Shooting And Slicing Through Bullet Hell In Furi

One of the trickier aspects of previewing videogames is that you’re playing something that’s not finished. Purely because it’s still deep in development, you’re often looking for the potential of what’s on show and trying to see past what’s still work in progress. Though there’s time to go from its short PC preview build, Furi has me very impressed.

There’s a lot of intriguing elements being blended together here, so that it’s best described as a fusion of twin-stick shooting, bullet hell shooters, and arena boss fight combat. That’s a bit of a mouthful to say, but it does certainly describe the gameplay that Furi is going for. Maybe “Bullet Hell Arena Combat” could work as a label, but I digress.

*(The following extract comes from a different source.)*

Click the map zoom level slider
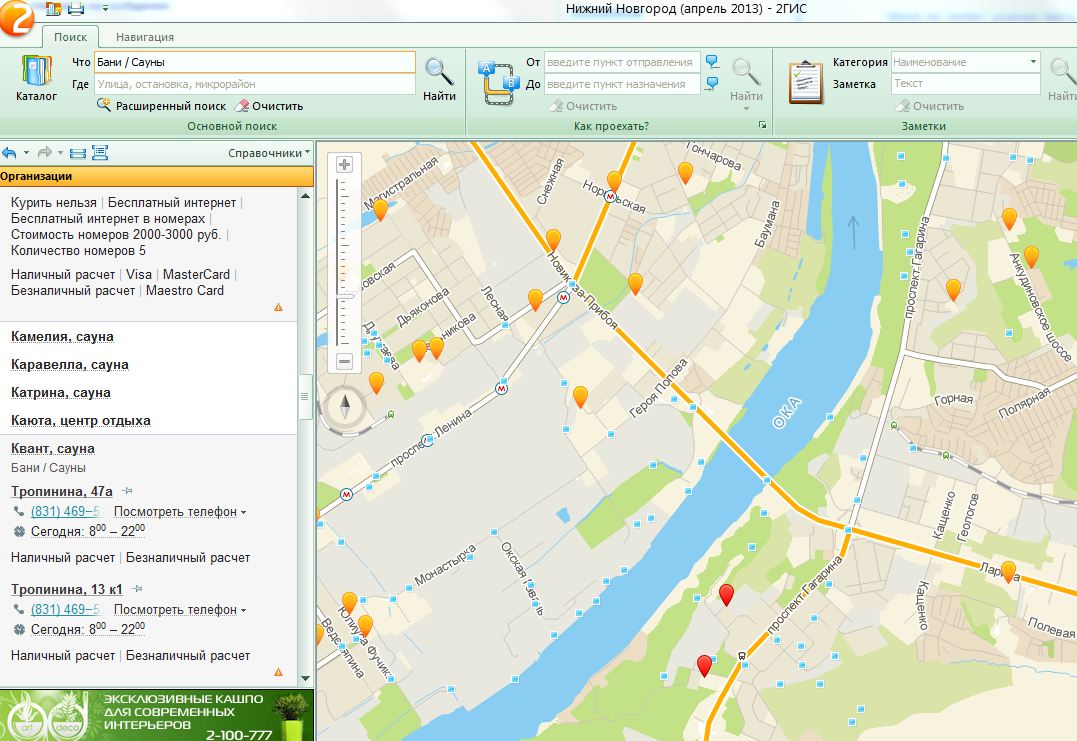1077x741 pixels. (x=345, y=296)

This demo consisted of one boss battle with a few cutscene transitions that had the main character being held against his will by a three-faced jailer. Constantly belittling his captive by taunting that he won’t ever leave, this certainly motivated me as a player to prove him wrong. Egged on by a stranger with a bunny mask, invoking the creepiness of Donnie Darko, I set about the Jailer’s demise. As a tutorial boss of sorts, he’s a little bit of a pushover.

Part of the game’s fusion of elements can be seen in just how the fight was structured. Both the Jailer and I had multiple lives, a little reminiscent of how a fighting game has rounds. However, as you fight the boss and manage to drain his health to zero, you shift from one from of gameplay to the next.

The first of these phases takes inspiration from twin-stick shooters and bullet hell games. It all felt natural to control, whether popping off a steady stream of shots, charging up attacks or dodging to get through a wave of incoming bullets. They just need to try to tighten up the slight input lag at the start of the dodge animation, and it could be a compelling shoot ’em up in its own right.

With the Jailer’s health bar drained to nothing, this was my chance to get close and attack him with my sword, initiating the second and more melee focused phase of the fight. This largely involved parrying and dodging attacks, while waiting for openings and hitting with charged attacks to stagger him. There’s plenty of tension here, to the point that I even found myself knocked down and losing one of my own lives.

Eventually the Jailer had enough of humouring me and brought out his bigger attacks, actively hunting me down and throwing tons of bullets at me. They were still fairly easy to dodge, as the preceding parts taught me how to exploit parts of his attacks, but I can imagine how further bosses will keep you on your toes as they change their tactics and gameplay style over the course of the battle.

The visual style is certainly striking, with Afro Samurai creator Takashi Okazaki lending his artistic talents to the game’s overall look and design. It’s very flashy and while I’m not a big fan of either Afro Samurai or Electro music, both fit the look and feel of the game’s fast-paced and tense combat.

For such a short time with it, playing it twice on the harder difficulty setting, I am extremely encouraged by what The Game Bakers are cooking up here. Furi’s intriguing concept and the way it fuses multiple genres together is fascinating. With those core ideas in place, it’s now up to the developers to build surprising and inventive boss encounters on top of them. Furi is certainly one I’ll be keeping an eye on.